I'm not asking for you to actually write an algorithm, although by all means I'd love to see if you know one to exist or want to try and write one; rather I'm curious as to whether the problem is computable in the first place.
You are asking two different questions.
"is it possible to write an algorithm which could create an autogram?"
There are algorithms to find autograms. As far as I know, they use randomization, which means that such an algorithm might find a solution for a given start text, but if it doesn't find one, then this doesn't mean that there isn't one. This takes us to the second question.
"I'm curious as to whether the problem is computable in the first place."
Computable would mean that there is an algorithm which for a given start text either outputs a solution, or states that there isn't one. The above-mentioned algorithms can't do that, and an exhaustive search is not workable. Therefore I'd say that this problem is not computable. However, this is rather of academic interest. In practice, the randomized algorithms work well enough.
Let's assume for the moment that all counts are less than or equal to some maximum M, with M < 100. As mentioned in the OP's link, this means that we only need to decide counts for the 16 letters that appear in these number words, as counts for the other 10 letters are already determined by the specified prefix text and can't change.

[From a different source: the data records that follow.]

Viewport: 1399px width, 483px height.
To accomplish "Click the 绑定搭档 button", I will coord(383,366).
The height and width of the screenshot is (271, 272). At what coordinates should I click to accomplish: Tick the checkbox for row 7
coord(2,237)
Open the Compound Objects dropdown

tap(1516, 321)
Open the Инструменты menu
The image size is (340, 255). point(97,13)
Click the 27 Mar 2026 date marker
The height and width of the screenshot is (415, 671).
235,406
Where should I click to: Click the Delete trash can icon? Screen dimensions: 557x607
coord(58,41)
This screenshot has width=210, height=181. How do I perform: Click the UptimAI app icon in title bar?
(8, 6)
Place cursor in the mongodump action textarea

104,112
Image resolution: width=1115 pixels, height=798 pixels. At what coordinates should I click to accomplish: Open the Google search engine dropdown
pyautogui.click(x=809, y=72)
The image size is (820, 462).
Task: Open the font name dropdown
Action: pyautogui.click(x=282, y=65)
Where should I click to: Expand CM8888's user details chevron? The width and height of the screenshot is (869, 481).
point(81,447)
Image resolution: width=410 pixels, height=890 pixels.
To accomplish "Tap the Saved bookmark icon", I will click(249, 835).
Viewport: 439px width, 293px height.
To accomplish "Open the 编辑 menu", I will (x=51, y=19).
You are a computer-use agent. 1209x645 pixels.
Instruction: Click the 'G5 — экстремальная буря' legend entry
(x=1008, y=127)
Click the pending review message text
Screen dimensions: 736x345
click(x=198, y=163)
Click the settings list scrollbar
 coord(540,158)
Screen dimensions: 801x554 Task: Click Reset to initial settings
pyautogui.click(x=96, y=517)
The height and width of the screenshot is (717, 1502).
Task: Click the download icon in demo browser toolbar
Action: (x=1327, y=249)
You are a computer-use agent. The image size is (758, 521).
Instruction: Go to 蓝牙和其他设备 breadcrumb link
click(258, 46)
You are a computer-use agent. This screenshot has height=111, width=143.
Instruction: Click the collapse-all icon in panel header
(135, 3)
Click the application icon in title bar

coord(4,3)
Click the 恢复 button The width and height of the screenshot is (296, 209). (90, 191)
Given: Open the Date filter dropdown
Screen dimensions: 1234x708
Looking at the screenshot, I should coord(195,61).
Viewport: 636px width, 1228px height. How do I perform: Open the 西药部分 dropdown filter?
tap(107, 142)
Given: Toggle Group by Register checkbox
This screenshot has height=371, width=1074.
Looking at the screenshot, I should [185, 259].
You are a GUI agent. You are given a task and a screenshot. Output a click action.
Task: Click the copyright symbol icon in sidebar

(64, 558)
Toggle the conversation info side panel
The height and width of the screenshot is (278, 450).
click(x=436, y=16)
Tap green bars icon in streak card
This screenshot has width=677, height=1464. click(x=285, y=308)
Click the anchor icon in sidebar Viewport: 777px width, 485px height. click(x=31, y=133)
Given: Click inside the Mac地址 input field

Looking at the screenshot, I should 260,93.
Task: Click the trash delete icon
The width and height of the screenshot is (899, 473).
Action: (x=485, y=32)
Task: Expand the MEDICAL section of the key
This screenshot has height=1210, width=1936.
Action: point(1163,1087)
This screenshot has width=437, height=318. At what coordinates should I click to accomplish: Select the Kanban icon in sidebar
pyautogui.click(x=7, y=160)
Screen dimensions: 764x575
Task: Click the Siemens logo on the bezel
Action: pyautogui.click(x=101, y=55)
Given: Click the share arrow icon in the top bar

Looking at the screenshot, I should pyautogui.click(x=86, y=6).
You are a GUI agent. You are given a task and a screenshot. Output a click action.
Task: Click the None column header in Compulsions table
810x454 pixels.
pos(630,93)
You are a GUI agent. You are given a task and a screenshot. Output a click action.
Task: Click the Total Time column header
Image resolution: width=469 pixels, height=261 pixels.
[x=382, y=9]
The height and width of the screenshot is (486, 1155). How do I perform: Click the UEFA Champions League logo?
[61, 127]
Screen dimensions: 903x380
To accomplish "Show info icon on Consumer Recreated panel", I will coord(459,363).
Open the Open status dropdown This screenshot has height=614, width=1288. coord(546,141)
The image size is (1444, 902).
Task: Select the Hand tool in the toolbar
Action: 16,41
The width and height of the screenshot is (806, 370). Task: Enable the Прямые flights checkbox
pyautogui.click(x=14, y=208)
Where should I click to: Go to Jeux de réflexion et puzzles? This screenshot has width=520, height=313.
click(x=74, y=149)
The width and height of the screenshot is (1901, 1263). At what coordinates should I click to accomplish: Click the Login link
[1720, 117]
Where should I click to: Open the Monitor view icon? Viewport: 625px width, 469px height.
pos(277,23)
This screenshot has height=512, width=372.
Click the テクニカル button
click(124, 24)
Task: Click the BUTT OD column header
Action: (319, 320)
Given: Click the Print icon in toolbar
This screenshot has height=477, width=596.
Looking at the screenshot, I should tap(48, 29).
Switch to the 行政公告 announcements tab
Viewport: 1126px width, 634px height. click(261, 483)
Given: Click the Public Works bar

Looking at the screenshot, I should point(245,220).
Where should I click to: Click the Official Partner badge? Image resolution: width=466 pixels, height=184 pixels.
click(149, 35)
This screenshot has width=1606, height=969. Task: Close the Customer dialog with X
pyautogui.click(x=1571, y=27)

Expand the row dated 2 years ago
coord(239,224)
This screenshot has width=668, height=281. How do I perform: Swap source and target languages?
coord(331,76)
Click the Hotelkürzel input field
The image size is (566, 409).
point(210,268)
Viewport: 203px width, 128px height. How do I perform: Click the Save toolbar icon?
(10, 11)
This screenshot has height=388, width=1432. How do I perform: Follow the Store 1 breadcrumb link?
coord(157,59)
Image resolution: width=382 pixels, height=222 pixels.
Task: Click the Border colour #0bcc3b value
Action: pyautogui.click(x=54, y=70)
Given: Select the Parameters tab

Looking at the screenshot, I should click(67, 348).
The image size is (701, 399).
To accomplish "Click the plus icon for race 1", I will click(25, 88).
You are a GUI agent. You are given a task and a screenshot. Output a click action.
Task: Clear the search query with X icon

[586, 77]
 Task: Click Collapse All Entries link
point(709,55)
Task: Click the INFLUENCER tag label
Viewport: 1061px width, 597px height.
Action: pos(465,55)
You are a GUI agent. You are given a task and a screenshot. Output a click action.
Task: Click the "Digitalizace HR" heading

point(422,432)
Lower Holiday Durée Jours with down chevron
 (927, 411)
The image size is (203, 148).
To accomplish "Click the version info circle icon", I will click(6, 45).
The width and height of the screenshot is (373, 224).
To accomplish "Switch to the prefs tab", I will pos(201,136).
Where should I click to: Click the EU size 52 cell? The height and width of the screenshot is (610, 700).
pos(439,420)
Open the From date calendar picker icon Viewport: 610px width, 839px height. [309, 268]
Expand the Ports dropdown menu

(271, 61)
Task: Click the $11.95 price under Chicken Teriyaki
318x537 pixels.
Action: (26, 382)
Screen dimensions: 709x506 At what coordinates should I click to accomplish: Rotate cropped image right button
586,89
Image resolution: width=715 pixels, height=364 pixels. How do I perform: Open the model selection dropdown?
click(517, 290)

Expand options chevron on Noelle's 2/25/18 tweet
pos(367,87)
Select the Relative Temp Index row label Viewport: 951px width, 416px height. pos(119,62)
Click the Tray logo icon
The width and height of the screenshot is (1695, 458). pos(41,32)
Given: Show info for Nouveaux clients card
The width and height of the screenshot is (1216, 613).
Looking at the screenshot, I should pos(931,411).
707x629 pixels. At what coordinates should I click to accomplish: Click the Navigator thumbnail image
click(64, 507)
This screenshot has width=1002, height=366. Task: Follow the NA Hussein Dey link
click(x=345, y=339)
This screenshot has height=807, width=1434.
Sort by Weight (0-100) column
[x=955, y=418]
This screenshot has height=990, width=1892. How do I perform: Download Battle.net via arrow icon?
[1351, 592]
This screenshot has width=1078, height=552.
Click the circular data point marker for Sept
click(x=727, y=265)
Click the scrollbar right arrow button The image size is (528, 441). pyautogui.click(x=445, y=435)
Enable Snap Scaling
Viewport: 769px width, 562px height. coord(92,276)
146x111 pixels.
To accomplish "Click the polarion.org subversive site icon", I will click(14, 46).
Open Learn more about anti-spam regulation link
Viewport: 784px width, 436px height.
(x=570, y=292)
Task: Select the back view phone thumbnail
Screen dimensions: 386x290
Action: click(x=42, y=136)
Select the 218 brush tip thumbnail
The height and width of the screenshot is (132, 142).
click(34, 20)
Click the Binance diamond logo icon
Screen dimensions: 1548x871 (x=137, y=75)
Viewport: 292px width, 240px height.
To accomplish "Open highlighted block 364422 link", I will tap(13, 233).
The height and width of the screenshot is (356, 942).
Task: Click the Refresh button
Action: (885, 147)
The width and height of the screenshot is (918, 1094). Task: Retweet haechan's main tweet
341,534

One property that I think is worth exploiting is the fact that, if we take some (possibly incorrect) solution and rearrange the number-words in it, then the total letter counts don't change. IOW, if we ignore the letters spent "naming themselves" (e.g. the c in two c's) then the total letter counts only depend on the multiset of number-words that are actually present in the sentence. What that means is that instead of having to consider all possible ways of assigning one of M number-words to each of the 16 letters, we can enumerate just the (much smaller) set of all multisets of number-words of size 16 or less, having elements taken from the ground set of number-words of size M, and for each multiset, look to see whether we can fit the 16 letters to its elements in a way that uses each multiset element exactly once.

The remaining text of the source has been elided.